In EG, we had 2 types of anti-reflux procedures in consecutive order. In the initial period (2013–2016), anchoring the gastric wall to the diaphragm was added to the conventional EG to create a neo-His angle and fundus. In the last period (2017), 2 interrupted sutures were performed to make an artificial His angle between the distal part of the esophagus's posterior wall and the proximal portion of the stomach's anterior wall. Then, the esophageal stump and stomach wall were opened, and anastomosis was performed with continuous hand-sewn sutures between the esophagus and stomach.
In the double-tract reconstruction, the linear-stapled jejuno-jejunal and gastrojejunal anastomoses were performed extracorporeally via mini-laparotomy. Then, intracorporeal esophagojejunostomy was performed using an endo-linear stapler via the overlap method.[13,14] The distances between the esophagojejunostomy and both the gastrojejunostomy and the jejunojejunostomy were estimated at 15 cm and 20 cm, respectively.
2.3. Baseline data collection
We reviewed medical records to collect data on patient demographics and pathological characteristics. Comorbidity was evaluated using the American Society of Anesthesiologists physical status classification system, and histological types were classified according to the 2010 World Health Organization (WHO) classification.[15,16] When a tumor consisted of 2 or more histological types, the quantitative predominance was recorded as the histological type. The pathological stage was categorized according to the 8th American Joint Committee on Tumor-Node-Metastasis (TNM) classification system.[17]
2.4. Outcomes assessment
Patients followed up every 6 months after surgery for 5 years. Each follow-up visit included measurement of body weight, laboratory tests, and a quality of life (QOL) assessment. Esophagogastroduodenoscopy was performed annually following surgery.
Laboratory tests included complete blood cell count, blood chemistry, and liver function testing. Serum ferritin, iron, and vitamin B12 levels have been checked periodically since 2015 and are tested annually to monitor for the development of iron deficiency anemia and vitamin B12 deficiency. Anemia was defined as a hemoglobin level < 13 g/dL in men and <12 g/dL in women, based on World Health Organization criteria.[18] Iron deficiency was defined as a serum ferritin level < 30ng/mL, and vitamin B12 deficiency as a serum vitamin B12 level < 200 pg/mL.[19,20]
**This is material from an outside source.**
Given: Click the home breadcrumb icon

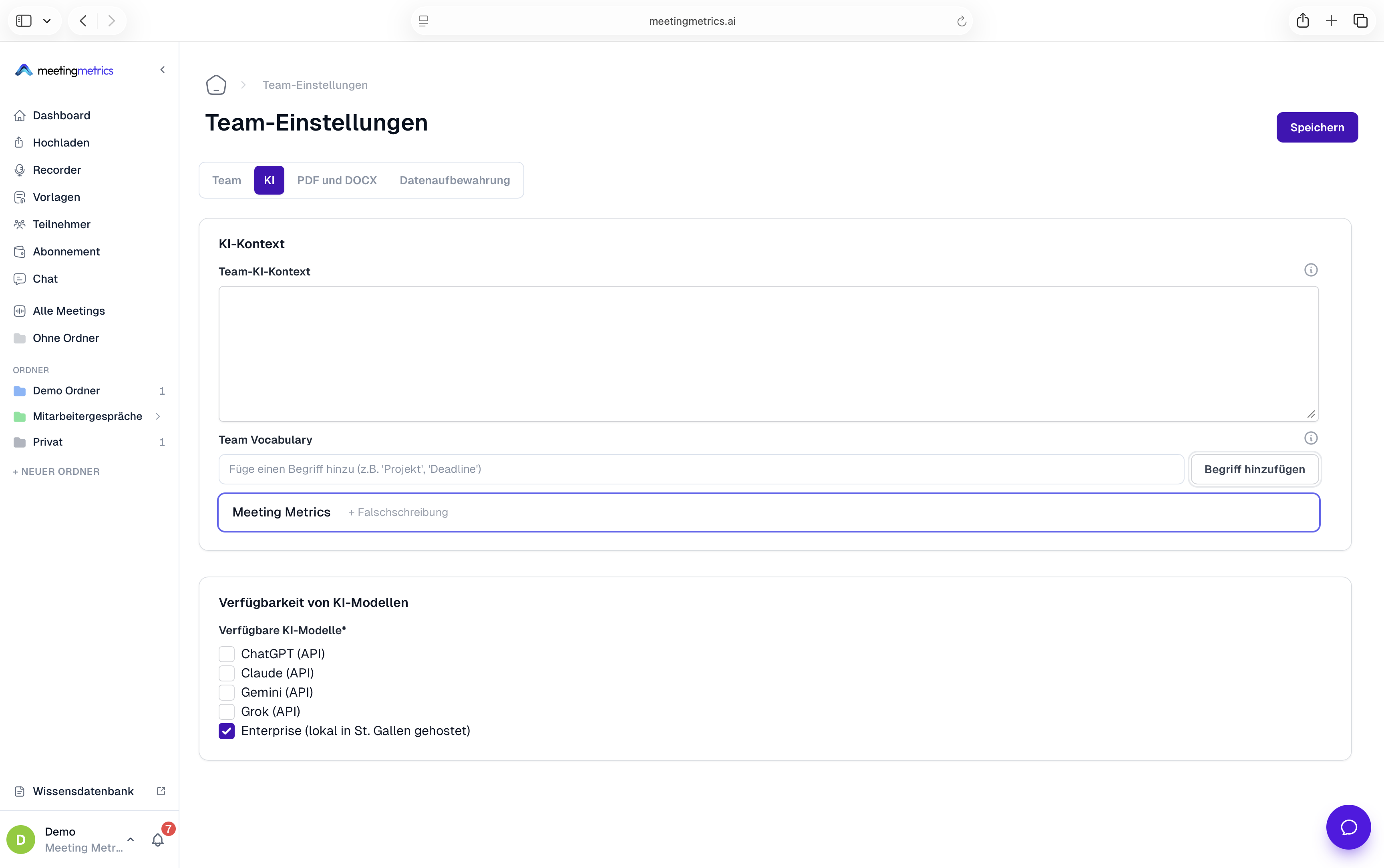Looking at the screenshot, I should pos(216,85).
The presence of esophageal reflux was evaluated at the 1-year follow-up via endoscopic examination, and the severity was classified according to the Los Angeles (LA) classification: LA grade A, one or several erosions limited to the mucosal folds and no larger than 5 mm in size; LA grade B, one or several erosions limited to the mucosal folds and larger than 5 mm in size; LA grade C, erosion extending over mucosal folds, but over less than three-quarters of the circumference; and LA grade D, confluent erosions extending over more than three-quarters of the circumference.[21] Esophageal stricture usually occurs within several months after surgery, and patients experience dysphagia. We reviewed all endoscopic examination results performed postoperatively within 1-year and divided the patients into 3 groups: patients without any stricture, patients with mild stricture but no need for intervention, and patients who underwent endoscopic interventions such as balloon dilatation for severe stricture.
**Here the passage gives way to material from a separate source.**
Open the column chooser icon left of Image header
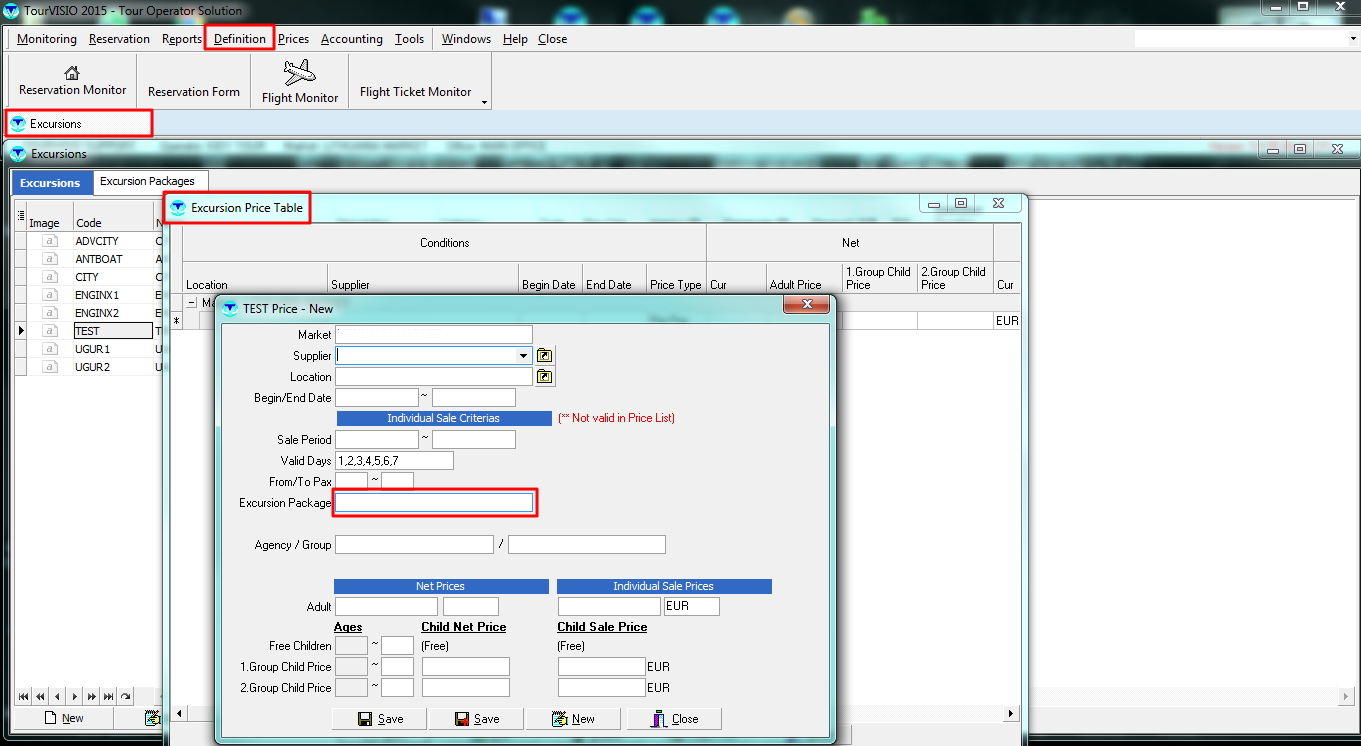 21,215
A QOL survey was performed in patients who visited the outpatient clinic for routine check-ups. QOL was assessed using the validated Korean version of the gastric cancer-specific module of the European Organization for Research and Treatment of Cancer (EORTC QLQ-STO22).[22,23] The EORTC QLQ-STO22 is composed of 9 symptom scales, and each scale is represented by a score ranging from 0 to 100; a higher score indicates a poorer QOL.[24] The results of the QOL survey obtained preoperatively and 1-year postoperatively were included in the analyses.
2.5. Statistical analysis
Descriptive statistics for continuous variables were shown as the means ± standard deviations or the medians with interquartile ranges, and the categorical variables are presented as proportions. Differences between 2 groups were tested using a t test or the Wilcoxon rank-sum test for continuous variables and the one-way analysis of variance (ANOVA) or Kruskal–Wallis test was used for differences among 3 groups. The chi-square test or Fisher's exact test was used for categorical variables. A mixed-effect model was performed to analyze changes in the nutritional outcomes over time between the 2 groups.[25]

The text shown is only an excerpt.